### WHAT YOU ARE ASKED TO DO
Could you arrange everything from the start of the records down to and including the line containing "pos(50,219)" as a JSON list of strings, one per line, leaving out blank lines?

(Stored items from a collection)
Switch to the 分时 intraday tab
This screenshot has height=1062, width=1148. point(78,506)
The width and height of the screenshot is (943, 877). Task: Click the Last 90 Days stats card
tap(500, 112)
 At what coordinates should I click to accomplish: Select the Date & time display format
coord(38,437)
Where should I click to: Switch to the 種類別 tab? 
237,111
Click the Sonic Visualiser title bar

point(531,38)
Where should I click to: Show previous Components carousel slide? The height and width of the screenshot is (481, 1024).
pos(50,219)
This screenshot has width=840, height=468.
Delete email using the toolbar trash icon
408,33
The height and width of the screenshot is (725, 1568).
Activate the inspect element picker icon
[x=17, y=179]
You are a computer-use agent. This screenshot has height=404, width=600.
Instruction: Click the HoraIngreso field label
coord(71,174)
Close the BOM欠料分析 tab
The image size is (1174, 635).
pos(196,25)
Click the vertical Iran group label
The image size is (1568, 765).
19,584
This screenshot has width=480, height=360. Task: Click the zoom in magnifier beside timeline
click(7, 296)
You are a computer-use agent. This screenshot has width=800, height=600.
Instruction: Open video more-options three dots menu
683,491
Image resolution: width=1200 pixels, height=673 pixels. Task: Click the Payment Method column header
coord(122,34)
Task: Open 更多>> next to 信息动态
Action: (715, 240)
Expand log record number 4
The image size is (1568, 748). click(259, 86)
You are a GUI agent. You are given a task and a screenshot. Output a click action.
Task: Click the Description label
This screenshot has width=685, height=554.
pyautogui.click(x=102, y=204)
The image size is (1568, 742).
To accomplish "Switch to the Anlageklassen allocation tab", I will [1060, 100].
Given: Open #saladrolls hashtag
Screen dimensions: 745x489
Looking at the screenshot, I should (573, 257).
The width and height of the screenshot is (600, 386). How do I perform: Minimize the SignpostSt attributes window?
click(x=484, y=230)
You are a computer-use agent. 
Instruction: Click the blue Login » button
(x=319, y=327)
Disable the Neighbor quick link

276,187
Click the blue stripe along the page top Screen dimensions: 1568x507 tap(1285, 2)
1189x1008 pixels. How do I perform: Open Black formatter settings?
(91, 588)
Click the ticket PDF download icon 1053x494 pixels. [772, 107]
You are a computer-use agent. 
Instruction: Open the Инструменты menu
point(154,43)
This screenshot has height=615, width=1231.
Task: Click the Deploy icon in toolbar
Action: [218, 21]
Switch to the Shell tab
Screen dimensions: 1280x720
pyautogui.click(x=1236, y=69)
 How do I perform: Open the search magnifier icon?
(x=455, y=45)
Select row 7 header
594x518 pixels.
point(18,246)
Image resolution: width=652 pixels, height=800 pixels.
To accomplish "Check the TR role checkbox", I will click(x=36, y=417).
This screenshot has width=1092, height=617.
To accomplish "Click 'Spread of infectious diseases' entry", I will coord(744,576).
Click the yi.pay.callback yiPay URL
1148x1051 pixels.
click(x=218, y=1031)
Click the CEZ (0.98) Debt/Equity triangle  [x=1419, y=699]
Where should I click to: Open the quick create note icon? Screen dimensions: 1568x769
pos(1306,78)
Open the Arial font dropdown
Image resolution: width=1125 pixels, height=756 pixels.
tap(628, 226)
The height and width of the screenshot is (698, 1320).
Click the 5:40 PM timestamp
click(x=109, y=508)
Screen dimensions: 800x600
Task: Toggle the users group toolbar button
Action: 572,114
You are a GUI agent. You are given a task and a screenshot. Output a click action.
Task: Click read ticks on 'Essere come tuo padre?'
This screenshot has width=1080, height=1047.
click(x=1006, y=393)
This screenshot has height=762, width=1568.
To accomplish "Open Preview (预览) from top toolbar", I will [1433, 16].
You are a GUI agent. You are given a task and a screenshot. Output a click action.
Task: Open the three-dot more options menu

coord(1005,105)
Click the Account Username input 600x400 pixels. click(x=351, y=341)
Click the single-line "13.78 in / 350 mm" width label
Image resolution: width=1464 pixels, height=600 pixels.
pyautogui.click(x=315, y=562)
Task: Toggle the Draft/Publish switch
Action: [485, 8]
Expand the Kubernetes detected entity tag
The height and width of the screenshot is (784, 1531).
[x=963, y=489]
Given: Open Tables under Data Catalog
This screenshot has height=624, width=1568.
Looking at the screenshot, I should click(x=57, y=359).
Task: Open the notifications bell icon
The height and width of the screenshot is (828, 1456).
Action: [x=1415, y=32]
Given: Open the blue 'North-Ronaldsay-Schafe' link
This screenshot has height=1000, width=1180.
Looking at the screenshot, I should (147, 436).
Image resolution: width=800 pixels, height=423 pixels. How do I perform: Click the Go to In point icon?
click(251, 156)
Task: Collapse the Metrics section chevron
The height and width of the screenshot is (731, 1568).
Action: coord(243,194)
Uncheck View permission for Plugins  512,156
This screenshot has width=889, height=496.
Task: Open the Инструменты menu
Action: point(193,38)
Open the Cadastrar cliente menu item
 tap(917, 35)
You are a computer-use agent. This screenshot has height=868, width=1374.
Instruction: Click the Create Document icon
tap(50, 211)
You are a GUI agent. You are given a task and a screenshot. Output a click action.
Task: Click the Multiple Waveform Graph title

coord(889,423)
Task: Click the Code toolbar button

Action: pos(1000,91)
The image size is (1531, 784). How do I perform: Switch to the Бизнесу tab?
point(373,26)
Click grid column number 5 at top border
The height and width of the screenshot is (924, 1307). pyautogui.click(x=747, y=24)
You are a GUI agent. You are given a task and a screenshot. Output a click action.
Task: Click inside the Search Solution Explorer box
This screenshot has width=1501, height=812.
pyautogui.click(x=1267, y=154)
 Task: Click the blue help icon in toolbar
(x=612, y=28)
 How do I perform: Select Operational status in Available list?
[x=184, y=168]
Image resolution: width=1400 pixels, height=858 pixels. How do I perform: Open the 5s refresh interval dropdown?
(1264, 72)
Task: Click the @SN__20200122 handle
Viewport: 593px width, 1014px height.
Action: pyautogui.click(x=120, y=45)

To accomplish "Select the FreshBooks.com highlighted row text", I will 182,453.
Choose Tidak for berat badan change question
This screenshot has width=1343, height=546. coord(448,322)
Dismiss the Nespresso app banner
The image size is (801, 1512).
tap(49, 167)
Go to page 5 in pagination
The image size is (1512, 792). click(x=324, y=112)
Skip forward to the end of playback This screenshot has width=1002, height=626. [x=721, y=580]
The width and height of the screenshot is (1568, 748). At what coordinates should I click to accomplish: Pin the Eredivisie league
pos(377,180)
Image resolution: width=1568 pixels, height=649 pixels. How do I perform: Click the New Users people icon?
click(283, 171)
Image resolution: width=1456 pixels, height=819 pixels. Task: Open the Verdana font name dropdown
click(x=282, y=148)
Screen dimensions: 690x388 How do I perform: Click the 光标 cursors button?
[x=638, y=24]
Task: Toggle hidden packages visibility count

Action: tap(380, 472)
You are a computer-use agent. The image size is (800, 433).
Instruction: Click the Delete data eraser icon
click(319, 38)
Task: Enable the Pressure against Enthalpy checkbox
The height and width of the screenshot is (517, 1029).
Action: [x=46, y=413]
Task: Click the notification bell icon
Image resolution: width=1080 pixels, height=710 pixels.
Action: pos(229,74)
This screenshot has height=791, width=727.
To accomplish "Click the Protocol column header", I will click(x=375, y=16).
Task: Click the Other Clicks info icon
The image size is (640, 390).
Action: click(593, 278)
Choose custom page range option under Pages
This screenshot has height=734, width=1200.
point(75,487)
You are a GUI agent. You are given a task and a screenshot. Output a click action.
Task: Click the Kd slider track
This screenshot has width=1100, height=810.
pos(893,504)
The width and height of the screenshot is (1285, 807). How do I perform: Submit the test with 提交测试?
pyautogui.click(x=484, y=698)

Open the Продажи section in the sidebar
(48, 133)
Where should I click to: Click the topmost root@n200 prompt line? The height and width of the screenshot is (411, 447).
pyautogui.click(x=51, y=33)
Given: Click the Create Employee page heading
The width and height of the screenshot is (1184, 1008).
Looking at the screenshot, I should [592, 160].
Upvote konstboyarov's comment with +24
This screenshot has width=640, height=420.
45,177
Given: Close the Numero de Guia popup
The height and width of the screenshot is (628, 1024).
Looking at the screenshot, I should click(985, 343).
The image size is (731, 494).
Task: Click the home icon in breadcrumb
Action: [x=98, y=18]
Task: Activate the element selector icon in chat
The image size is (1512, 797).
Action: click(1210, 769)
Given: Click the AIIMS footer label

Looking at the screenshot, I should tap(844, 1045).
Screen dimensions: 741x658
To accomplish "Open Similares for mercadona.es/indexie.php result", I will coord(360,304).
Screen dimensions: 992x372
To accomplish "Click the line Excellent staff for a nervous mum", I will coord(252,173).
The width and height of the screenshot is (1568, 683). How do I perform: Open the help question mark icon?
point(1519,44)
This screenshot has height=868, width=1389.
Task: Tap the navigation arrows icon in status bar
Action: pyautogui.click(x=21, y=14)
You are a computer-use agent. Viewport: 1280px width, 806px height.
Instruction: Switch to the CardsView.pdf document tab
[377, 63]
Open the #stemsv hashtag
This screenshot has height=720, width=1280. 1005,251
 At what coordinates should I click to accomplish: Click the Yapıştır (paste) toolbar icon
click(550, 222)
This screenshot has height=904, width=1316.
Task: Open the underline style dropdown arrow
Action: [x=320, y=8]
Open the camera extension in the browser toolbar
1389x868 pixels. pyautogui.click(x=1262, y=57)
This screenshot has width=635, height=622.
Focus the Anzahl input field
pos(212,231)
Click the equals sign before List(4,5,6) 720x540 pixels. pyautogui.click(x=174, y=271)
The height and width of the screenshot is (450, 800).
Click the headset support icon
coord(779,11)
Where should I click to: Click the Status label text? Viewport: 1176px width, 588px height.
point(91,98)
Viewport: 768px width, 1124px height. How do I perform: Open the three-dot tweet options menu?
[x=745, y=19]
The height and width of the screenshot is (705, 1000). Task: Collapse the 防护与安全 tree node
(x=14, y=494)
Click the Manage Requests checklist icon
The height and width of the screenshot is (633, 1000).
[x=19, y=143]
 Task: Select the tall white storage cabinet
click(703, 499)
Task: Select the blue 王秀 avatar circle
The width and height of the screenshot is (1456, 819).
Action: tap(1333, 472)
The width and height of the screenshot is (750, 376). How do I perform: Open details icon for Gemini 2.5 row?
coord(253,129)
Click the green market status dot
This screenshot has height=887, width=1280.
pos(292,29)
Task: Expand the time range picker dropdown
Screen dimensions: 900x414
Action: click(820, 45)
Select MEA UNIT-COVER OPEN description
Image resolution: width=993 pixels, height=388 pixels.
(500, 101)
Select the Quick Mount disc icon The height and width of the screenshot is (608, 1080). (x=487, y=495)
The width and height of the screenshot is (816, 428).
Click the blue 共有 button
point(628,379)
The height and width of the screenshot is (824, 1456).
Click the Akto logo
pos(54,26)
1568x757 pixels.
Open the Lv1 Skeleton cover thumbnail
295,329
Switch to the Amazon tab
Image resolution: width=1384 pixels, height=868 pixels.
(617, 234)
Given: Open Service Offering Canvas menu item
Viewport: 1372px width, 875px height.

### COMPLETED EXERCISE
[
  "Switch to the 分时 intraday tab",
  "This screenshot has height=1062, width=1148. point(78,506)",
  "The width and height of the screenshot is (943, 877). Task: Click the Last 90 Days stats card",
  "tap(500, 112)",
  " At what coordinates should I click to accomplish: Select the Date & time display format",
  "coord(38,437)",
  "Where should I click to: Switch to the 種類別 tab? ",
  "237,111",
  "Click the Sonic Visualiser title bar",
  "point(531,38)",
  "Where should I click to: Show previous Components carousel slide? The height and width of the screenshot is (481, 1024).",
  "pos(50,219)"
]